(THE PROBLEM) Look through the material below. Return exactly the lines from the one with "La casa (560, 233)" through the one with "76 (83, 1744)", both included.

(EXERCISE DATA)
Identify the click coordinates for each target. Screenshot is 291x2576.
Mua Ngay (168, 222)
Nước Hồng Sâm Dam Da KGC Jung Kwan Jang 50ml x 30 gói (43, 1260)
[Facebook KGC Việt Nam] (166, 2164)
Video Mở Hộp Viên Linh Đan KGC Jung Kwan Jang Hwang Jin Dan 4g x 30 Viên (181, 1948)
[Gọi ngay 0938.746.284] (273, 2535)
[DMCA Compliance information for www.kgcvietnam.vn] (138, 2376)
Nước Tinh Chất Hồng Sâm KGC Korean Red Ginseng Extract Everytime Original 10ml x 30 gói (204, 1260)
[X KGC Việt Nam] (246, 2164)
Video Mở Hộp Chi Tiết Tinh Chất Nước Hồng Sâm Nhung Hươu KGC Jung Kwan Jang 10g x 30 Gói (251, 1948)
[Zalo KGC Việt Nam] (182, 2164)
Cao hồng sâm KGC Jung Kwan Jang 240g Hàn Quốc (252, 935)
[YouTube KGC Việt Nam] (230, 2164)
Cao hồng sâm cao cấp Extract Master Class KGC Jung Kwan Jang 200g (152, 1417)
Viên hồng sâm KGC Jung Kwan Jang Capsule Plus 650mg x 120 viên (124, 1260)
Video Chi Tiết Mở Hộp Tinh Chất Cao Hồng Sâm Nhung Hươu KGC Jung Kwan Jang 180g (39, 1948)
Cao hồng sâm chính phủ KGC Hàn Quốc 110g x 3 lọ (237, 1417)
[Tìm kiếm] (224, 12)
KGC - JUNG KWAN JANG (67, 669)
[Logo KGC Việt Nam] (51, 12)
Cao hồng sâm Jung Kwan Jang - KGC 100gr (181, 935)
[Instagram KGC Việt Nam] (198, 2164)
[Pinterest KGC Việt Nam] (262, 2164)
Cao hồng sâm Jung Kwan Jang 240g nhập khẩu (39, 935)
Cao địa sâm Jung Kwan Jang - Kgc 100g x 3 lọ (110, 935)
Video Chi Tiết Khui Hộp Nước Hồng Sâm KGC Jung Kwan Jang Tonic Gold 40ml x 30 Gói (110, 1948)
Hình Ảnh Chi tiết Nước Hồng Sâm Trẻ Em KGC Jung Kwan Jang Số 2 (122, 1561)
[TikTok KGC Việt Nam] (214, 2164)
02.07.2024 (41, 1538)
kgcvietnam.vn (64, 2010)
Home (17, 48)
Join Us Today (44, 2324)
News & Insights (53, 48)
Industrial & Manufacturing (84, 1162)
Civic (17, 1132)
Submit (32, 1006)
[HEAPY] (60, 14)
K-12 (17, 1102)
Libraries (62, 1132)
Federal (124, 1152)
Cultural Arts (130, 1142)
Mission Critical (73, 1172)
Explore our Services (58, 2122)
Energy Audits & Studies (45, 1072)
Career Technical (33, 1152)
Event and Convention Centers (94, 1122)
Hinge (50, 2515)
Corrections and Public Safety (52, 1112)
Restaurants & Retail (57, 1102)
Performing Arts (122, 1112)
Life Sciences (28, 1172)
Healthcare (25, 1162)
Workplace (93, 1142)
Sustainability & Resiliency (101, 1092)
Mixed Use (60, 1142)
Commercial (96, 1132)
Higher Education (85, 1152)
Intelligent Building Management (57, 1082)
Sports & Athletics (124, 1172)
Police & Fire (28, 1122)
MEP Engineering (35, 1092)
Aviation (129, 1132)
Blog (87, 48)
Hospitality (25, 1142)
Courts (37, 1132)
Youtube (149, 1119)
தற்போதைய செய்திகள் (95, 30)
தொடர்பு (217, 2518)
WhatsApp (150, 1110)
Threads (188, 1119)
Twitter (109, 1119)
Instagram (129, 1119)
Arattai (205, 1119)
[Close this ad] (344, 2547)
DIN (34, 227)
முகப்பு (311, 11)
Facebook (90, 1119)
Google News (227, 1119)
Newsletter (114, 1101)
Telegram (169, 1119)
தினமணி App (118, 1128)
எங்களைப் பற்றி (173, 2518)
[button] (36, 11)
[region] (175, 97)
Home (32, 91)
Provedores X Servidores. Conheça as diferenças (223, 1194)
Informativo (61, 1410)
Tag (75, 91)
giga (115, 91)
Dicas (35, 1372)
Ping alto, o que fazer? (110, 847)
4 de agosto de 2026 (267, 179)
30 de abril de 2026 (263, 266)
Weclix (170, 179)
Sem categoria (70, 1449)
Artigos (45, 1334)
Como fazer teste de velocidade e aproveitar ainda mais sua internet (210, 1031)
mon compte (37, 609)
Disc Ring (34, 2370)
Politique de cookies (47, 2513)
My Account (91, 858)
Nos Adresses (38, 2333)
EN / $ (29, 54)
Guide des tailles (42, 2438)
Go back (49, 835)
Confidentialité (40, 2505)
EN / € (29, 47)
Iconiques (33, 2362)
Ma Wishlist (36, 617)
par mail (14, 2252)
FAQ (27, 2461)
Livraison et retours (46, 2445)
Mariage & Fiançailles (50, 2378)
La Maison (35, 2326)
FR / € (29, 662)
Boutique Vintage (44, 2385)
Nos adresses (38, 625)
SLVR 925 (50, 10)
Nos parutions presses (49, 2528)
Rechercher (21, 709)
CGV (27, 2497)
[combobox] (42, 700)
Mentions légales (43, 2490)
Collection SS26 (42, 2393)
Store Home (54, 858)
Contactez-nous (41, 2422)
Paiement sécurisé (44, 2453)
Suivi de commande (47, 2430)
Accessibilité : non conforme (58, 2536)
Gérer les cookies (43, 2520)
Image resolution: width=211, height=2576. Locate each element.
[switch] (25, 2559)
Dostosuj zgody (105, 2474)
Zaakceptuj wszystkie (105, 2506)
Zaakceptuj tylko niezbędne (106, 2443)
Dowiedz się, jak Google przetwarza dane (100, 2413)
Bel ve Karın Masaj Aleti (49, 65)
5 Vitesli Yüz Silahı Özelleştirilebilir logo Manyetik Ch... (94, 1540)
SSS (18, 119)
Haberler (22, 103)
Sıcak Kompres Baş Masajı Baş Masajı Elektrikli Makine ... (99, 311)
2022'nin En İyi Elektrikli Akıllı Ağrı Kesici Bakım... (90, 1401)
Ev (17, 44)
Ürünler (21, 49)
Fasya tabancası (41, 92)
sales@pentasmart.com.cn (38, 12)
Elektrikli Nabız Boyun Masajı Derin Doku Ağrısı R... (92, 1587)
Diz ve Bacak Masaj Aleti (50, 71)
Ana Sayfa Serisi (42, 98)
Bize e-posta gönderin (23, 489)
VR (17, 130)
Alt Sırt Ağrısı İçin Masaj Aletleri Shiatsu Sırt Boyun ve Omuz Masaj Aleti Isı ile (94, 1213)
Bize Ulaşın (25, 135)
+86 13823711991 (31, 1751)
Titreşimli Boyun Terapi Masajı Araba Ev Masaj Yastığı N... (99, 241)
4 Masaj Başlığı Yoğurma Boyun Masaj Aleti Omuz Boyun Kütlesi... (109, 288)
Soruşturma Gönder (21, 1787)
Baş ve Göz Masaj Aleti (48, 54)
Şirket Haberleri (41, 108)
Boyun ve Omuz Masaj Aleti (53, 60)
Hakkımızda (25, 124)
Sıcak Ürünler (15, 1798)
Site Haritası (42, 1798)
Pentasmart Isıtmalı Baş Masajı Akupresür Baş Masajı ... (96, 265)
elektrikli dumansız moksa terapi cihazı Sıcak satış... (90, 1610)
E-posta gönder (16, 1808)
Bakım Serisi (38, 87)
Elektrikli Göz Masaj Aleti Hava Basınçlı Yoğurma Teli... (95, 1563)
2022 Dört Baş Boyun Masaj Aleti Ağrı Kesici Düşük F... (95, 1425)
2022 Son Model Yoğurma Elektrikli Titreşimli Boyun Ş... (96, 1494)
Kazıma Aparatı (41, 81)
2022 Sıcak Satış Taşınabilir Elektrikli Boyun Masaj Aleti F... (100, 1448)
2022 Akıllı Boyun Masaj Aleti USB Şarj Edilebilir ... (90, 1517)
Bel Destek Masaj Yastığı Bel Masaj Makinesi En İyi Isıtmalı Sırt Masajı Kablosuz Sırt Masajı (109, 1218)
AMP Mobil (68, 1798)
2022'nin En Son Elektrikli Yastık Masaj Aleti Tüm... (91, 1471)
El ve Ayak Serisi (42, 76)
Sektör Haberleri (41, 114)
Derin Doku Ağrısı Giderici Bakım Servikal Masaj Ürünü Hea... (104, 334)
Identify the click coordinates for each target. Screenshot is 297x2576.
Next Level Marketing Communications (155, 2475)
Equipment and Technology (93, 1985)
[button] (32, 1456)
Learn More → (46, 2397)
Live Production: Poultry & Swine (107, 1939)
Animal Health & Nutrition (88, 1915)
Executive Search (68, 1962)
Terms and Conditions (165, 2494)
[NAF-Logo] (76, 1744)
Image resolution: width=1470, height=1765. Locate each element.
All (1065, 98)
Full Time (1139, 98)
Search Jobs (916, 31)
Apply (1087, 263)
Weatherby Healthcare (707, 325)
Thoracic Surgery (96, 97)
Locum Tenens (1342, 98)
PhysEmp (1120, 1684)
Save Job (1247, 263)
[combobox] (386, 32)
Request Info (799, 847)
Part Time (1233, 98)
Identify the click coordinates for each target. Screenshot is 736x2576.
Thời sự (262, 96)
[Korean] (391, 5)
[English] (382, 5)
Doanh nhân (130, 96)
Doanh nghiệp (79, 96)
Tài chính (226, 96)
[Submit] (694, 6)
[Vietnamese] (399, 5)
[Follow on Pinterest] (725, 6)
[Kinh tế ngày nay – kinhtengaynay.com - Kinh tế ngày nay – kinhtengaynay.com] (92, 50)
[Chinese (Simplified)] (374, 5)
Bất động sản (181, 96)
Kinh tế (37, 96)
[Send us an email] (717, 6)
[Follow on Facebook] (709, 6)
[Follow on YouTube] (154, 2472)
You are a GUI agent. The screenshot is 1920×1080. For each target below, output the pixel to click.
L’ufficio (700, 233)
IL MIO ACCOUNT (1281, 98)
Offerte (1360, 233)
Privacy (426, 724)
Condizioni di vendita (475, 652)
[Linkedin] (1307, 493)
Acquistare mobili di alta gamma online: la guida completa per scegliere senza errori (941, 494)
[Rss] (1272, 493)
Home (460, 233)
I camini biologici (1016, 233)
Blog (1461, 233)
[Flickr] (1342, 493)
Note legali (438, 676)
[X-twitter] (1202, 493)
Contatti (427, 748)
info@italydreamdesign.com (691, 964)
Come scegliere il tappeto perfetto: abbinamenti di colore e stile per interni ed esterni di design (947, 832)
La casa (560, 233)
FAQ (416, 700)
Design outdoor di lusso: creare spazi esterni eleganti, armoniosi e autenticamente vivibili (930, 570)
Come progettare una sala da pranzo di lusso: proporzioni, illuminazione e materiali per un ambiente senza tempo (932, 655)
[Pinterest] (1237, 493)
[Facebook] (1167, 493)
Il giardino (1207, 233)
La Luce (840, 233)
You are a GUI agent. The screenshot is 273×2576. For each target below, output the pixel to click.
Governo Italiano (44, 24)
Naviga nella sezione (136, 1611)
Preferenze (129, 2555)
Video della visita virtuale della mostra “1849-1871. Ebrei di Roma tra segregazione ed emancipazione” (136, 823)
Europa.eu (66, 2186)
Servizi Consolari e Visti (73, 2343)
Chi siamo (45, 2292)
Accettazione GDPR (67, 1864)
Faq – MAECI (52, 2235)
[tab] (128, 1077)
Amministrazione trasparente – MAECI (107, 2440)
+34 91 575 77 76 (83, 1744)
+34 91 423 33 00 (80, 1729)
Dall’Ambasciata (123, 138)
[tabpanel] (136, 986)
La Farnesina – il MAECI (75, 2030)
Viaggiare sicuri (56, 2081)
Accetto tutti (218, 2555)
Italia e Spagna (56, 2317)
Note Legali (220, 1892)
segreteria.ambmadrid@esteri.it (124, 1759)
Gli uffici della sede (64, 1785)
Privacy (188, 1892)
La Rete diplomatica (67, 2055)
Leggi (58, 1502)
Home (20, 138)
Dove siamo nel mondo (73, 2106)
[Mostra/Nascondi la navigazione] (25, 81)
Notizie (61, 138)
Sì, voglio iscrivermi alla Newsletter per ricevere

(RESPONSE TO THE EXERCISE)
La casa (560, 233)
FAQ (416, 700)
Design outdoor di lusso: creare spazi esterni eleganti, armoniosi e autenticamente vivibili (930, 570)
Come progettare una sala da pranzo di lusso: proporzioni, illuminazione e materiali per un ambiente senza tempo (932, 655)
[Pinterest] (1237, 493)
[Facebook] (1167, 493)
Il giardino (1207, 233)
La Luce (840, 233)
You are a GUI agent. The screenshot is 273×2576. For each target below, output the pixel to click.
Governo Italiano (44, 24)
Naviga nella sezione (136, 1611)
Preferenze (129, 2555)
Video della visita virtuale della mostra “1849-1871. Ebrei di Roma tra segregazione ed emancipazione” (136, 823)
Europa.eu (66, 2186)
Servizi Consolari e Visti (73, 2343)
Chi siamo (45, 2292)
Accettazione GDPR (67, 1864)
Faq – MAECI (52, 2235)
[tab] (128, 1077)
Amministrazione trasparente – MAECI (107, 2440)
+34 91 575 77 76 (83, 1744)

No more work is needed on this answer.